My life straddles the Atlantic,
one foot in America and the other in Britain and Europe. Because of this, I get
to see politics unfold at close range in each spot. Although on the surface
there seems to be no theme; actually I think there is a disturbing one.
In a recent piece in the New
York Times, David Brooks talked of a widespread “anxiety of impotence.” A large
majority of people feel they are powerless. As Brooks writes: “The Republican establishment thinks the
grass roots have the power but the grass roots think the reverse…The unions
think the corporations have the power but the corporations think the start-ups
do. Regulators think Wall Street has the power but Wall Street thinks the
regulators do.”
This feeling of helplessness is
creating dangerous political trends among the opposition parties, and those
former opposition parties that have now come to power. In America, the
opposition Republican Party is splintering into the “Trump/Cruz” crazies and
the increasingly defensive traditionalists. It is hard to see a reconciliation
happening in the next few months. Similarly in the United Kingdom where the
Labor Party is in opposition, the far left “Corbynistas,” lead by Jeremy
Corbyn; is alienating the party’s more mainstream New Labor “Blairites.” Even
parties in power are having insurrections. Bernie Sanders is sniping from the far
left in the Democratic Party in the United States; Nigel Farage’s far right
UKIP haranguing the Conservatives in Britain.
This “anxiety of impotence” creates a desire for
a “savior,” and there are many firebrands lining up for the job. Their strategies
have one common thread; create a villain. For Trump it is the incompetence of
the political elite, or alternately Muslims. For Cruz it’s Washington insiders.
Bernie blames Wall Street; Corbyn, capitalism. The targets around the world
include many minorities: Blacks, gays, apostates, crusaders, the “West”, or the
“one percent.” Any “other” that taps into the underlying alienation will do. Institutions
are also in the frame: the EU, the UN, or the Supreme Court.

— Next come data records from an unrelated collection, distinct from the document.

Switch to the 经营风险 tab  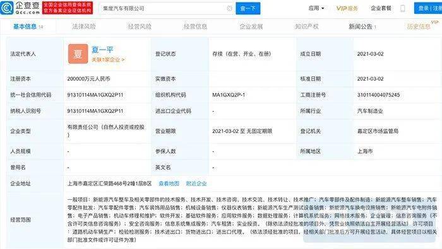140,26
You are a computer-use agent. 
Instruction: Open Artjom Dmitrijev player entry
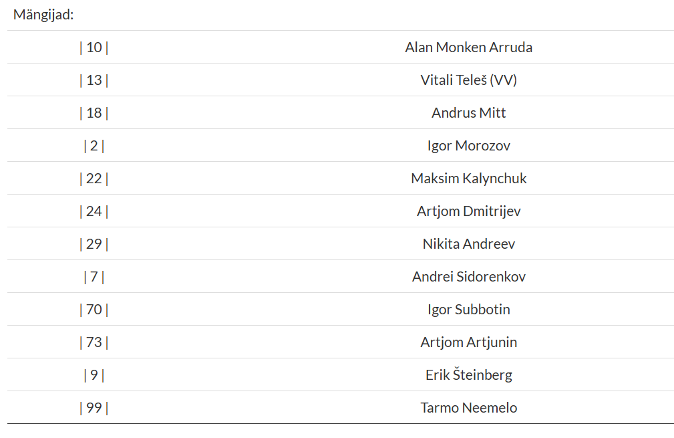click(x=468, y=211)
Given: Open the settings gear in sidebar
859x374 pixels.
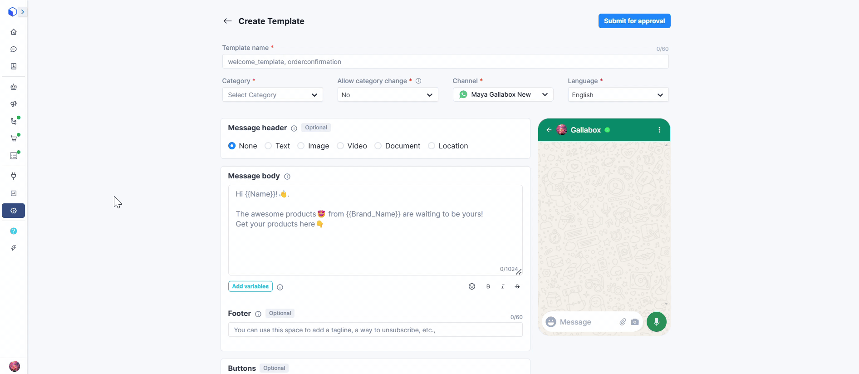Looking at the screenshot, I should tap(14, 211).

Saviors promise quick solutions
to simple problems. Unfortunately our current challenges are not simple
problems caused by some bogyman; they are a function of displacement by technology,
globalization and poor education. Quick fixes are therefore an illusion, albeit
alluring to a disgruntled populace.
Europe may give us some insight
as to what might be heading our way in America and Britain: Hungary’s Victor
Orban, Turkey’s Recep Tayyip Erdoğan; Russia’s Vladimir Putin and most recently
Poland’s Jarosław Kaczyński. These
leaders are elected saviors – all very popular and each has told their people who
is the bogyman and that the solutions are simple. These regimes have given rise
to a new term: “illiberal democracy,” coined by Fareed Zakaria in 1997.
Princeton’s Jan-Werner Mueller insightfully challenges this label in a recent
blog on “Project Syndicate.” There is no place for the word “democracy” in the
description of these governments. A more descriptive phase would be “illiberal
authoritarian.” In every case, under the cover of some vague populist rhetoric,
national courts have been packed or muted, the media muzzled and minority
opposition squashed.
In early 1918, Mussolini called
for the emergence of a man "ruthless and energetic enough to make a clean
sweep" to revive the Italian nation. Fascism was born and plagued the
world until after World War II. I am
very worried that our “anxiety of impotence” might usher in some form of
populist neo-Fascism for much of the world. This will not solve our problems,
merely complicate them. And in the process cause untold misery on many a minority - careful, you might be one of them.